* **Source text**:
New research from the University of Bath, University of Groningen and Vrije Universiteit Amsterdam­­ shows a three-fold benefit to online retailers using size-inclusive model photos to showcase their ranges, which would allow customers to better assess the fit and style of the garments for their particular body types.

The researchers found retailers’ sales and costs would improve, customers would feel greater satisfaction and inclusivity, and the environment – as well as companies’ bottom lines – would benefit as expensive and wasteful clothing returns could diminish. And they challenged the long-held notion that thin models drive sales.

“We have seen some progress in portraying diverse body types – but that is largely restricted to advertising, rather than what the customer sees online when ordering clothes. There are a few honourable exceptions but models online are still very, very thin, as a rule,” said Dr Iina Ikonen, of the University of Bath School of Management and University of Groningen.

“The sector has this misguided notion that aspiration is key, and that any other approach than thin-size photos could damage their business. In fact, not one of our studies shows that own-size model photography negatively affects purchase decisions in comparison with thin-size photos, despite this being a key concern of the fashion companies we interviewed,” Dr Ikonen said.

The researchers found that thin-size models actually hindered online purchase decisions, through increasing the difficulty of assessing a product’s fit for customers with different clothing sizes. Thin-size models caused them to disengage as the retailer was not serving their needs.

* **Provided data**:
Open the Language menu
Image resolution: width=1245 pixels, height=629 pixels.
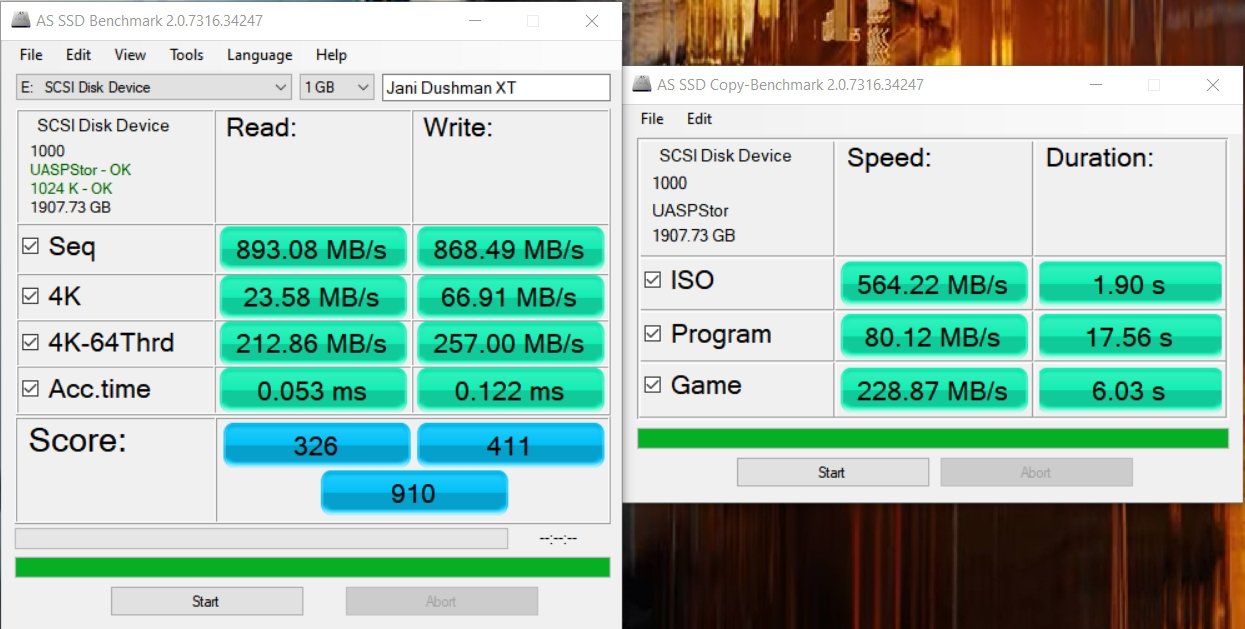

* **Required work**:
In the source text on size-inclusive model photos, how did thin-size models hinder online purchase decisions?

* **The completed task**:
They made it harder for customers with different clothing sizes to assess a product's fit.